→ **Brief**
Quote the part of the records that opens with the line containing "Erbjudande om samarbete (372, 1996)" and closes with the line containing "Add to basket (811, 635)", line for line.

* Begin *

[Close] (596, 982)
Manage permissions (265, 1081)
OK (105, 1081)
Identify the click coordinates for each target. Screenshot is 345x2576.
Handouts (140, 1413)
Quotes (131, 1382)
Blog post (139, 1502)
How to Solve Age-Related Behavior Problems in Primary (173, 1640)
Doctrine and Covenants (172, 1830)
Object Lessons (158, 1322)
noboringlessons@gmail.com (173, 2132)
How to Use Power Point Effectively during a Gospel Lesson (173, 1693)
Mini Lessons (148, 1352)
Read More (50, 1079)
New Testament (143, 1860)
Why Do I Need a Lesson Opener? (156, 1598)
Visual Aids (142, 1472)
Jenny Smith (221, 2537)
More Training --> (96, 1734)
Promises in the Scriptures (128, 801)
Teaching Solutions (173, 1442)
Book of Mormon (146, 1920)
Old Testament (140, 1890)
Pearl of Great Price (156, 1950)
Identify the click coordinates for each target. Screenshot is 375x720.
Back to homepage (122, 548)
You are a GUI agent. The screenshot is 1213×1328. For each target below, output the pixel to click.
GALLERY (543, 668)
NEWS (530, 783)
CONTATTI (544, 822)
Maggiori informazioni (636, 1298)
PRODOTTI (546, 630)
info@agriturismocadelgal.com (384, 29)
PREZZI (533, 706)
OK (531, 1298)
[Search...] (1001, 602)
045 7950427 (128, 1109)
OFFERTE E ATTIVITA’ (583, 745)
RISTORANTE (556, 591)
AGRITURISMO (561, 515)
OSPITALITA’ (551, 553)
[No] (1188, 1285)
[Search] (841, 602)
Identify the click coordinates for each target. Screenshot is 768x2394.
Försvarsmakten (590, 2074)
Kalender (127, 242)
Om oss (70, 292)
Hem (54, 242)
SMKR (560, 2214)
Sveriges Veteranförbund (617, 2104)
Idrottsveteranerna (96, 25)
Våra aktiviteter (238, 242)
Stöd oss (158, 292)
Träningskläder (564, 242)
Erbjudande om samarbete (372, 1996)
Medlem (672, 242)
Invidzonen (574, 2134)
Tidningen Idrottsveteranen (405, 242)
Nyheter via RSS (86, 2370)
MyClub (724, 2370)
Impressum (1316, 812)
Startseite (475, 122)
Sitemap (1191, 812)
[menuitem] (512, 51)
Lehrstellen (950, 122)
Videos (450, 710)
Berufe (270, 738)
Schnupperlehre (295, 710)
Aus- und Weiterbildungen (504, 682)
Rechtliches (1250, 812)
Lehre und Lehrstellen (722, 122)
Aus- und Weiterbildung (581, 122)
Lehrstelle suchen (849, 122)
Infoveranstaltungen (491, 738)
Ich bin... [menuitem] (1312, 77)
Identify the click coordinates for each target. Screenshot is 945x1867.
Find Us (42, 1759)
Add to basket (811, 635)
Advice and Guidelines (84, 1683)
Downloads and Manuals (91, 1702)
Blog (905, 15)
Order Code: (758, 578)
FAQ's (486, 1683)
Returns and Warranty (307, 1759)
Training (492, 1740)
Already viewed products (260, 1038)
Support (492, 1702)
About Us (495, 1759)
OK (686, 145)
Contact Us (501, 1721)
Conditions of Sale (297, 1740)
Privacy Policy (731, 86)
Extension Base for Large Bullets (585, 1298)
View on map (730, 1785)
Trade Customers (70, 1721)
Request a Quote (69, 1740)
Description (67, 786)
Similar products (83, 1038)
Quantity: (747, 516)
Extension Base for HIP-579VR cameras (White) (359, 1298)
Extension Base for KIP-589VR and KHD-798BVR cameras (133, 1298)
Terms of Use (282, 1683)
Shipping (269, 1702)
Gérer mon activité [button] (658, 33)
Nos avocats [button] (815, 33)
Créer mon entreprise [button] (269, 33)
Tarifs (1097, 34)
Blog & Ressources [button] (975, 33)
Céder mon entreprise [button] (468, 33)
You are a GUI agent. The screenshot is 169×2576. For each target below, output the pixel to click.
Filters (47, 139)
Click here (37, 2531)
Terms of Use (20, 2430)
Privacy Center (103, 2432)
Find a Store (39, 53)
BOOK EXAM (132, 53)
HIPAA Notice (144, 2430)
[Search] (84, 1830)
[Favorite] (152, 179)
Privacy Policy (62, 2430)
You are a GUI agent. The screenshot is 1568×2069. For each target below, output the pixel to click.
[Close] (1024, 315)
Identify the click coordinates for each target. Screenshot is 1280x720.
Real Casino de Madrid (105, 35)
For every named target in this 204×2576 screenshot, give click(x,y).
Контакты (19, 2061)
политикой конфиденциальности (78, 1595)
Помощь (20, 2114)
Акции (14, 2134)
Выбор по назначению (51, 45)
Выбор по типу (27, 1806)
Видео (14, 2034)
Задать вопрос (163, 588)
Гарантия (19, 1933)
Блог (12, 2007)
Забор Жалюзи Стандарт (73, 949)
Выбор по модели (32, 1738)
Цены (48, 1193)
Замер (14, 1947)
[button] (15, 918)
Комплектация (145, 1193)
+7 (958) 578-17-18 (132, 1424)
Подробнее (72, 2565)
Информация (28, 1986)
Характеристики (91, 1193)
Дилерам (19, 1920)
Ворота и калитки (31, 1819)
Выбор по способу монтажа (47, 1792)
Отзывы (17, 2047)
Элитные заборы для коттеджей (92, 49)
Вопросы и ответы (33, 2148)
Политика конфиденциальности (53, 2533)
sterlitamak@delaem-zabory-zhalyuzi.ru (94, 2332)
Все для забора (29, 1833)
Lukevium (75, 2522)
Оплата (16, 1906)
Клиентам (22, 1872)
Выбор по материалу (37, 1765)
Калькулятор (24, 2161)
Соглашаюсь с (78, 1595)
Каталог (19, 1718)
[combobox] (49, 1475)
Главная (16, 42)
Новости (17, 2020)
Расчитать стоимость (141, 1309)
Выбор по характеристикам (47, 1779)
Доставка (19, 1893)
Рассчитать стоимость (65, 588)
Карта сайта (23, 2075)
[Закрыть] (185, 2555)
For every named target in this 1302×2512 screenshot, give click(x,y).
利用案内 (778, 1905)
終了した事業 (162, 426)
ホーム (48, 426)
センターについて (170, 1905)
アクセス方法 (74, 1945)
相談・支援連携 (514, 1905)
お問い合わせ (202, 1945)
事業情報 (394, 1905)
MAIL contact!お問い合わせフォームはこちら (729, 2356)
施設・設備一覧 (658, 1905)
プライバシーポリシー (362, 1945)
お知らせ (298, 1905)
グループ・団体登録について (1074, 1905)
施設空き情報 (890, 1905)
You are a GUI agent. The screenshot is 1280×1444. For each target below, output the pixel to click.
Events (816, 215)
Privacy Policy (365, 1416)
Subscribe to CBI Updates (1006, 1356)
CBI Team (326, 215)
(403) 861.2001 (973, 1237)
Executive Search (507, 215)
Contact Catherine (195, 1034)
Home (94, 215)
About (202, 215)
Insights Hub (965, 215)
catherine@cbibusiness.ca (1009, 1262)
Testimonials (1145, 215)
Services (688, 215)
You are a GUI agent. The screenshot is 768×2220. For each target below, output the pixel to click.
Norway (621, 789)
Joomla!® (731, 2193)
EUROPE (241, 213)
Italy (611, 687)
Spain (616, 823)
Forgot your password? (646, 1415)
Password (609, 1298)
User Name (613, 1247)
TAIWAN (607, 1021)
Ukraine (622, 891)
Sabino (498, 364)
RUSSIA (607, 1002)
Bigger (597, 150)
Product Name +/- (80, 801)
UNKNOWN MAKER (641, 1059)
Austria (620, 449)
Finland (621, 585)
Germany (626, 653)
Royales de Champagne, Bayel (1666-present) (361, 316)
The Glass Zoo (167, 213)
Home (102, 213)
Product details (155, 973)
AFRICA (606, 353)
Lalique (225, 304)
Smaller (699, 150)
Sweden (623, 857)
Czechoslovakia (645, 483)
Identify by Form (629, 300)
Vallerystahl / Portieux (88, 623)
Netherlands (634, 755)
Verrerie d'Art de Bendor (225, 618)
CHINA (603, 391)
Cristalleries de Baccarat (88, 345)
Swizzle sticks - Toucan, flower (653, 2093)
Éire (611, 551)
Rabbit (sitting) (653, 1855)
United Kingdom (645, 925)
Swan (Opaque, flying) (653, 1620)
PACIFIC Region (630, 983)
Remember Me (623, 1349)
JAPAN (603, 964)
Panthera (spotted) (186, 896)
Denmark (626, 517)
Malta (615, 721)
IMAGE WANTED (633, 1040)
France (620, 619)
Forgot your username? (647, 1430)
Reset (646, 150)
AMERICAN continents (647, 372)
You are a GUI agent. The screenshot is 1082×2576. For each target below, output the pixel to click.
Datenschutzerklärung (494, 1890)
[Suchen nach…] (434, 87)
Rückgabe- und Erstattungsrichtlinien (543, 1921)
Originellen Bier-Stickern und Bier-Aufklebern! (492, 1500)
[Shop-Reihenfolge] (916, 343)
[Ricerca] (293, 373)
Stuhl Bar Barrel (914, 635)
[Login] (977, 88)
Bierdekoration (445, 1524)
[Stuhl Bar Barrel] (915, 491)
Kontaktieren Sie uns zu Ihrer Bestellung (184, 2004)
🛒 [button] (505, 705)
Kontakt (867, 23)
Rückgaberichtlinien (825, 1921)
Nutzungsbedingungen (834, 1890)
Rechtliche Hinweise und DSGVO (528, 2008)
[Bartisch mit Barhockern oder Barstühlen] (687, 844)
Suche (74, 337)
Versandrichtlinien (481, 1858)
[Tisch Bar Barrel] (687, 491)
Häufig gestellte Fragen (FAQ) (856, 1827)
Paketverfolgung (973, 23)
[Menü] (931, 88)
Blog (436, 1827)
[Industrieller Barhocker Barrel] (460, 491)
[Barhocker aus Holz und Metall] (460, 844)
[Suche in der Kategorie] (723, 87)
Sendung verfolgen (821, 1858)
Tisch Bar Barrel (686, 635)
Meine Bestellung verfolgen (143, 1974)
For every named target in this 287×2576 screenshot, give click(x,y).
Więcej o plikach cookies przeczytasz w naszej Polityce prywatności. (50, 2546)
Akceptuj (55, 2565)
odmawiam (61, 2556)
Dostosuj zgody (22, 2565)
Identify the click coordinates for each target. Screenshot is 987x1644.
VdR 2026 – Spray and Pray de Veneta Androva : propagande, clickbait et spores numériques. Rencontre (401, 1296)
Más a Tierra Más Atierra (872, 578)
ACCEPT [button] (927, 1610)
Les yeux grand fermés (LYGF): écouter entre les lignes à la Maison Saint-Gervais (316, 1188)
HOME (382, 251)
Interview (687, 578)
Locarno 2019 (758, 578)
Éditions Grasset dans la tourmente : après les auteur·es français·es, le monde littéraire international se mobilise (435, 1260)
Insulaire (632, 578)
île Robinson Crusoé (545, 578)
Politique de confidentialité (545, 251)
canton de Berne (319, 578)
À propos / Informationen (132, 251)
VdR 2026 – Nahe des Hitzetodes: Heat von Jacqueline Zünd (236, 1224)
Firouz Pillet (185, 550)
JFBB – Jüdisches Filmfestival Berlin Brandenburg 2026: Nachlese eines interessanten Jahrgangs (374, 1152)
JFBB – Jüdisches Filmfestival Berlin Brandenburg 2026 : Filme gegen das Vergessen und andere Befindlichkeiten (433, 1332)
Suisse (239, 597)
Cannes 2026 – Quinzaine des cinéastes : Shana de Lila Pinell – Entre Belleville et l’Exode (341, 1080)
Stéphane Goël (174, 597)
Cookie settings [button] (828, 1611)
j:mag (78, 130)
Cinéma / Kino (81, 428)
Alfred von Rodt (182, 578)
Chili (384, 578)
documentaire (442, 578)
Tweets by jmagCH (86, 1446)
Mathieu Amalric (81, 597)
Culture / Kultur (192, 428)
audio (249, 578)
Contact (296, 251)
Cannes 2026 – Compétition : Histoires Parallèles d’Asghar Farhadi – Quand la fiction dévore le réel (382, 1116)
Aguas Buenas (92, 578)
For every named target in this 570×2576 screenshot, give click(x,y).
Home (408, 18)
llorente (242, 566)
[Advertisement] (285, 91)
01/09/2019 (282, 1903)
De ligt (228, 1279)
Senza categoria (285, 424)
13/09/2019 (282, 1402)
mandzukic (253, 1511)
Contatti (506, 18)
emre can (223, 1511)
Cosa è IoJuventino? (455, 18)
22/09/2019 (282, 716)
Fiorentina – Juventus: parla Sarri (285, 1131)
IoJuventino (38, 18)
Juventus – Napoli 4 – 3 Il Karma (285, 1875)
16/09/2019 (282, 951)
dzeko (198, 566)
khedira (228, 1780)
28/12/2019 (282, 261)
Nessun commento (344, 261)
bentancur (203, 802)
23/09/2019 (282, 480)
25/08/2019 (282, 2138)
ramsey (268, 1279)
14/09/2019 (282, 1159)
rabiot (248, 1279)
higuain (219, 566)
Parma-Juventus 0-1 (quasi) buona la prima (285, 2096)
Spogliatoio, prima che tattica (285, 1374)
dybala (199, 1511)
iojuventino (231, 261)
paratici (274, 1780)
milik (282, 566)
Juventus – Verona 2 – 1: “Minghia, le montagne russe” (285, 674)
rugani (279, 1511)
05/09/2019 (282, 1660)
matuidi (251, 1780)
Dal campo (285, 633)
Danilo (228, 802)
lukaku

* End *

→ **Solution to the problem**
Erbjudande om samarbete (372, 1996)
Medlem (672, 242)
Invidzonen (574, 2134)
Tidningen Idrottsveteranen (405, 242)
Nyheter via RSS (86, 2370)
MyClub (724, 2370)
Impressum (1316, 812)
Startseite (475, 122)
Sitemap (1191, 812)
[menuitem] (512, 51)
Lehrstellen (950, 122)
Videos (450, 710)
Berufe (270, 738)
Schnupperlehre (295, 710)
Aus- und Weiterbildungen (504, 682)
Rechtliches (1250, 812)
Lehre und Lehrstellen (722, 122)
Aus- und Weiterbildung (581, 122)
Lehrstelle suchen (849, 122)
Infoveranstaltungen (491, 738)
Ich bin... [menuitem] (1312, 77)
Identify the click coordinates for each target. Screenshot is 945x1867.
Find Us (42, 1759)
Add to basket (811, 635)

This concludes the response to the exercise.